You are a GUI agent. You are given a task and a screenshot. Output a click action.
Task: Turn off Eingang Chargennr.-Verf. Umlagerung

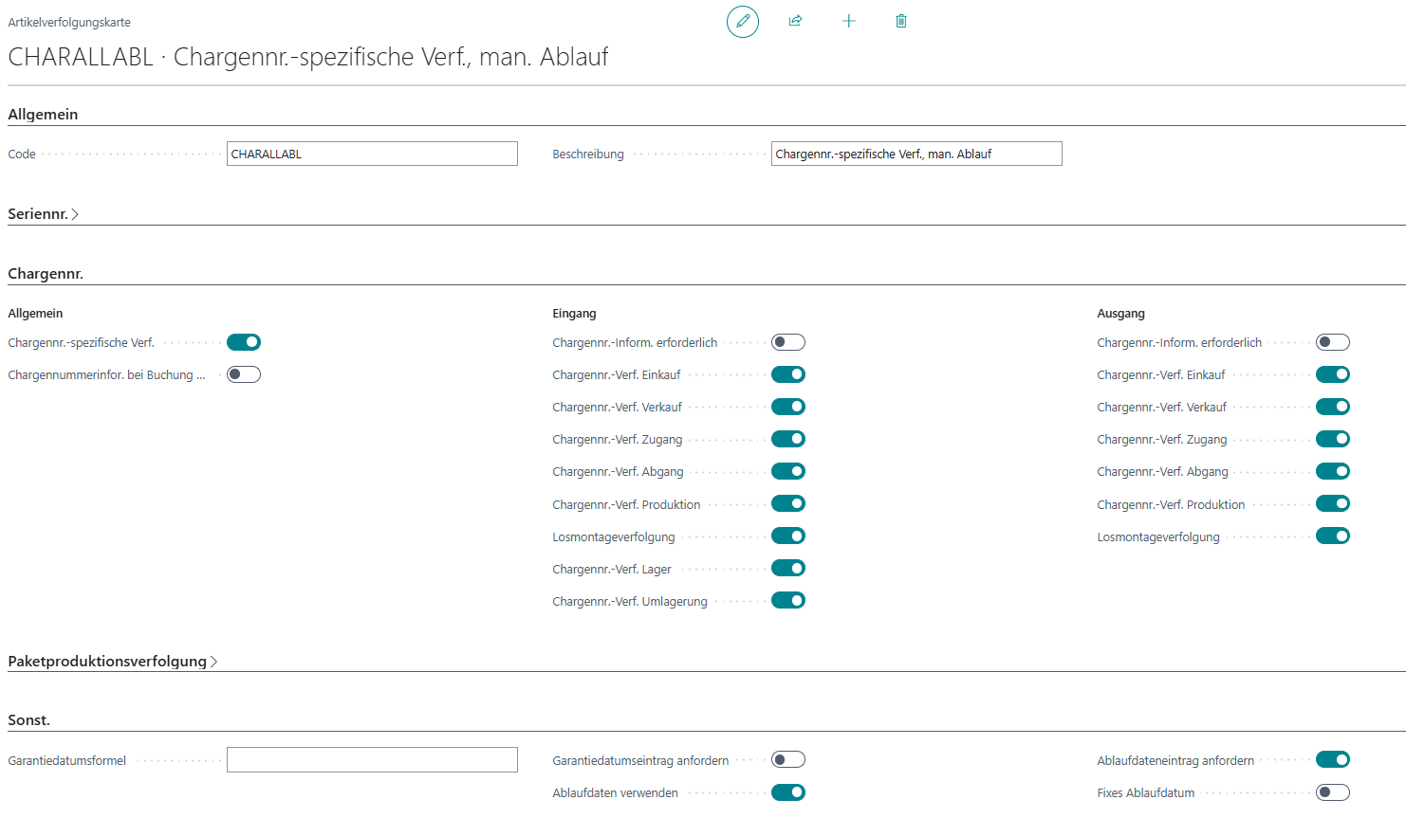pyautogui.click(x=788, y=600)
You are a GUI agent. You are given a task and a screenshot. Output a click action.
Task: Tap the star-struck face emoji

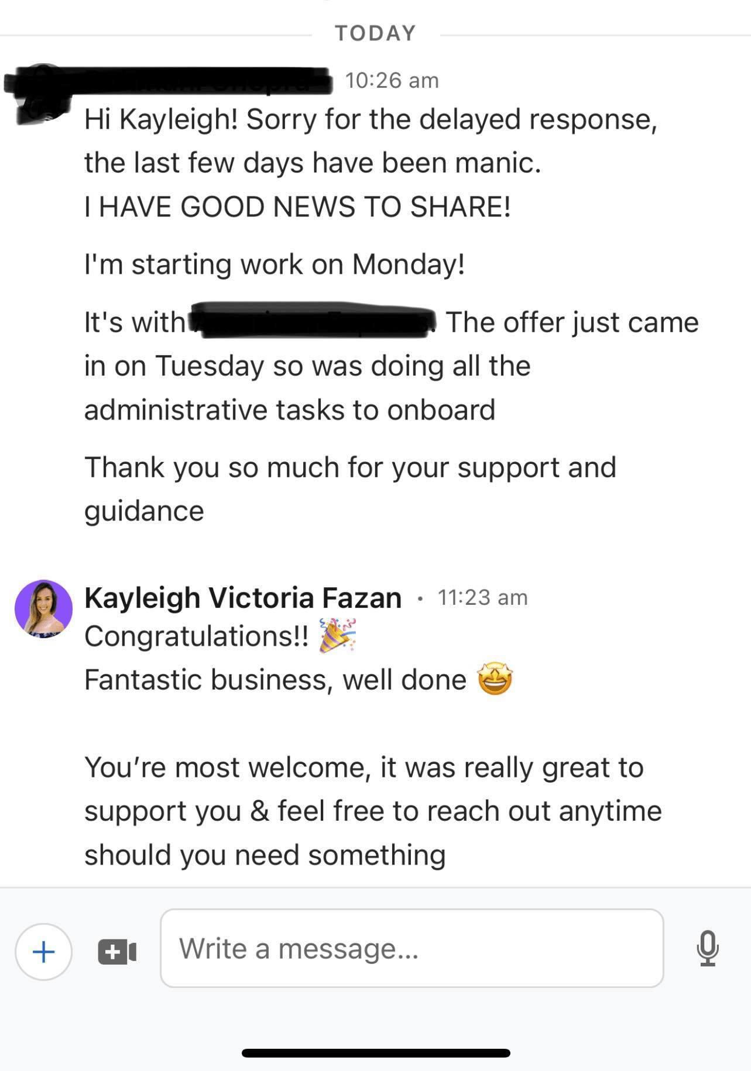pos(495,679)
+ + + +
__Task prompt__:
Please print an exact copy of the records, with no pictures.

__Response__:
You are a GUI agent. You are given a task and a screenshot. Output a click action.
Task: Turn off Eingang Chargennr.-Verf. Umlagerung

pyautogui.click(x=788, y=600)
You are a GUI agent. You are given a task and a screenshot. Output a click action.
Task: Tap the star-struck face emoji

pos(495,679)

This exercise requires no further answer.